People who are mathematically inclined, there is often a definite aesthetic aspect to much of mathematics. Many mathematicians talk about the elegance of mathematics, its intrinsic aesthetics and inner beauty. Simplicity and generality are valued. There is beauty in a simple and elegant proof, such as Euclid’s proof that there are infinitely many prime numbers, and in an elegant numerical method that speeds calculation, such as the fast Fourier transform. G. H. Hardy in ‘A Mathematician’s Apology‘ expressed the belief that these aesthetic considerations are, in themselves, sufficient to justify the study of pure mathematics. He identified criteria such as significance, unexpectedness, inevitability, and economy as factors that contribute to a mathematical aesthetic. Mathematical research often seeks critical features of a mathematical object. A theorem expressed as a characterization of the object by these features is the prize. I was intrigued by the elegance of it and desired to learn more and more, and hence I am bounded by responsibility to share my research and give a precise yet elegant material to learn from for those who are as intrigued as me. It is a great honor share my dreams with the world.
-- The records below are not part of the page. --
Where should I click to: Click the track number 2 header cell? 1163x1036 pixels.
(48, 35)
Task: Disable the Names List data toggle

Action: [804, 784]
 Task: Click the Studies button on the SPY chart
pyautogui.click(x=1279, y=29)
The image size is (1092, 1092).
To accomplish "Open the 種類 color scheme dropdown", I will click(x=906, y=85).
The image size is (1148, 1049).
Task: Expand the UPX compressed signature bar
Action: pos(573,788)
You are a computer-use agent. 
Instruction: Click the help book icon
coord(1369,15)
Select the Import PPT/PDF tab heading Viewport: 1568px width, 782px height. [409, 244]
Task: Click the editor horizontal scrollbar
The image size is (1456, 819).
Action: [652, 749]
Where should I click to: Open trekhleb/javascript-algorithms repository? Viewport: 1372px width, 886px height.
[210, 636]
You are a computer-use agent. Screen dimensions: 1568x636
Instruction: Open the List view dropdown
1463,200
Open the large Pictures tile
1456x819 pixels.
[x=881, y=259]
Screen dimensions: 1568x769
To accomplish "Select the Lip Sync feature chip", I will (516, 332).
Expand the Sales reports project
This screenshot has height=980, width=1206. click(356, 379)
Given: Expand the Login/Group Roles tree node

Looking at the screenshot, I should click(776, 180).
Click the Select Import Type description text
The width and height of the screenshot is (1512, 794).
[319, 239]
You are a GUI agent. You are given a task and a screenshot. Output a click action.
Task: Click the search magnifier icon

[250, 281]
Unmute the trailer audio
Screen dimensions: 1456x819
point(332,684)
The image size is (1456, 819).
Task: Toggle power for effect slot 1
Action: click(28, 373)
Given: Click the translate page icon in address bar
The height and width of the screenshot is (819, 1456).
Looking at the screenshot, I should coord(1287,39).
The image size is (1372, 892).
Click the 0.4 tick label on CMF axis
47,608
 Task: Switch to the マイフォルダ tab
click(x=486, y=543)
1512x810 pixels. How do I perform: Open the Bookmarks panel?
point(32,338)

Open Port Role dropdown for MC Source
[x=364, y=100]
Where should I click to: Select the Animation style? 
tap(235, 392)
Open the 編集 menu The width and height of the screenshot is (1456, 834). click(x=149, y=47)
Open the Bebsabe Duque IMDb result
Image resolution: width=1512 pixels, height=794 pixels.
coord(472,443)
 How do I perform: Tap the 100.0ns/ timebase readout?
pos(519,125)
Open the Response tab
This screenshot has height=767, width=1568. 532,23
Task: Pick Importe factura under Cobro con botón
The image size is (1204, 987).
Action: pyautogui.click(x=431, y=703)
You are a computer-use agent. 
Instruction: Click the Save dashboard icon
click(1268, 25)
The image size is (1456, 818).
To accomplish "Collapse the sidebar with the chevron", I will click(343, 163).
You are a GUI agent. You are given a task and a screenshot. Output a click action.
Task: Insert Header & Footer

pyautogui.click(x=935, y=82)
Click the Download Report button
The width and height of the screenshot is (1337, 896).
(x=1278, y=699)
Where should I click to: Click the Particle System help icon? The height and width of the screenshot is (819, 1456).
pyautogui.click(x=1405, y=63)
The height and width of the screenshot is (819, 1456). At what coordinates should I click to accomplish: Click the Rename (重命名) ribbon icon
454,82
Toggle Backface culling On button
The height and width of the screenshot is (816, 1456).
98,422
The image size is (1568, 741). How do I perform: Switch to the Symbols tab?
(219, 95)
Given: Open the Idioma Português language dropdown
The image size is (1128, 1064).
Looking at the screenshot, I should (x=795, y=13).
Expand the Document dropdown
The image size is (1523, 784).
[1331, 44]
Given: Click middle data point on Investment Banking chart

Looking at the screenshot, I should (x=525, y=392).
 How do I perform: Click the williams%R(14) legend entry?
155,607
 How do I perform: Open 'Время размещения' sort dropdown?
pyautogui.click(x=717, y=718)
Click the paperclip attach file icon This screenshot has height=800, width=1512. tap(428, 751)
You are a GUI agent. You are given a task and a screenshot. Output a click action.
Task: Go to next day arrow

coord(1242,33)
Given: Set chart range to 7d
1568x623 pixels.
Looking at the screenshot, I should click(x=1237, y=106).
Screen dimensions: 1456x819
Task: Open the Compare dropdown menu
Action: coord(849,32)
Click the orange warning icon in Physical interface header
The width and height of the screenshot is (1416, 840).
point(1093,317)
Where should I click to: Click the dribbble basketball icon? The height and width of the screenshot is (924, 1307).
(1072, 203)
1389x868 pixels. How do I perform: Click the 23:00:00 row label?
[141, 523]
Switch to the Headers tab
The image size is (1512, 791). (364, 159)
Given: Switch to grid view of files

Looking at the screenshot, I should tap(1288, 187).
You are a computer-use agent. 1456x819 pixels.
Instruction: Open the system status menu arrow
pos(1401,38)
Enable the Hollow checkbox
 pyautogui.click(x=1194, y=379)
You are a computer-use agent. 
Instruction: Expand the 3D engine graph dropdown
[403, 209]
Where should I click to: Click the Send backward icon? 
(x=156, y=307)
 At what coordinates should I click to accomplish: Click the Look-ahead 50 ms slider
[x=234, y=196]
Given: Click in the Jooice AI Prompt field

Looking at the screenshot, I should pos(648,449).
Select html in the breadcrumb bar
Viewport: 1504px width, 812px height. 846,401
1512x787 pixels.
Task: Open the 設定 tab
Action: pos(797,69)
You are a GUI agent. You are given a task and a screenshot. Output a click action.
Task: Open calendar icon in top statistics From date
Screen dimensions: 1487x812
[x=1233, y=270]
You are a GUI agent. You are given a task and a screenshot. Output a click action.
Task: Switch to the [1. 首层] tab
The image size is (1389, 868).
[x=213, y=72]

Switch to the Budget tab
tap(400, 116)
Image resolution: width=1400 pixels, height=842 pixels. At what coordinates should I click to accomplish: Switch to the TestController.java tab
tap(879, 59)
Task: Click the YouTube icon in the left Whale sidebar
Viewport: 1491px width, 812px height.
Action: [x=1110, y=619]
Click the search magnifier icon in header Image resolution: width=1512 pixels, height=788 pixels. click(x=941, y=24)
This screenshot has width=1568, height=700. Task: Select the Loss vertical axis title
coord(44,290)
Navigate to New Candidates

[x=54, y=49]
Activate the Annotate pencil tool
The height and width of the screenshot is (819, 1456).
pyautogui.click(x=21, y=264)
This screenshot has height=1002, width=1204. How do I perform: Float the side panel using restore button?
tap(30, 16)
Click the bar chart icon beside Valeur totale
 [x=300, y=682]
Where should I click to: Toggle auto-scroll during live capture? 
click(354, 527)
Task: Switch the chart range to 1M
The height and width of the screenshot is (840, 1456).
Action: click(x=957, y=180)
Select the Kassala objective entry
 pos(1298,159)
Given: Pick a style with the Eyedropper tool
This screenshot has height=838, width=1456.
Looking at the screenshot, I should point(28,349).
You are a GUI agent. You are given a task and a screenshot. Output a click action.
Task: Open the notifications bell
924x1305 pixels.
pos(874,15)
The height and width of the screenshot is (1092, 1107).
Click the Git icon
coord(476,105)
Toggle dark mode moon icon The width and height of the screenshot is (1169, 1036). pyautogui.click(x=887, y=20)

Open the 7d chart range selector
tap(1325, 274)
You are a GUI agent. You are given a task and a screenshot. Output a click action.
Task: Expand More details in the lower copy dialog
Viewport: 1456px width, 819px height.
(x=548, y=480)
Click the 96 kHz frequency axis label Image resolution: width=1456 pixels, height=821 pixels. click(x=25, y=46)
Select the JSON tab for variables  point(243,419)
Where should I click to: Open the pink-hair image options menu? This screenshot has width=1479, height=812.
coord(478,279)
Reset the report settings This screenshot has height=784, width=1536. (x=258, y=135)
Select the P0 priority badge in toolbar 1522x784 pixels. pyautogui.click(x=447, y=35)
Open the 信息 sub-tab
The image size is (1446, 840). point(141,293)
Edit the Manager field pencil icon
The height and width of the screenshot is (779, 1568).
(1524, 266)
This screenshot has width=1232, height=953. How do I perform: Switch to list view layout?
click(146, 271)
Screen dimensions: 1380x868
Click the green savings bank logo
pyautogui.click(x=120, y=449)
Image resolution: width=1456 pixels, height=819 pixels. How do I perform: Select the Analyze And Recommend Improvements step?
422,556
Since ancient times mathematics has been developed as an integral part of life. With its vast usage and intriguing areas it has always been a luxury amidst other vocations. Ages ago mathematics was only conceptual and not calculative. But with the advent of ‘counting’ calculations became an integral part of mathematics mostly for problem solving. Even the number ZERO was a concept to denote emptiness, or non-existing, or void in particular. But now we are all familiar with the hollow oval shape with the concept being pushed to the background.
This blog would grow and is intended to become a library of researched and fine tuned mathematical articles ready for use any instant.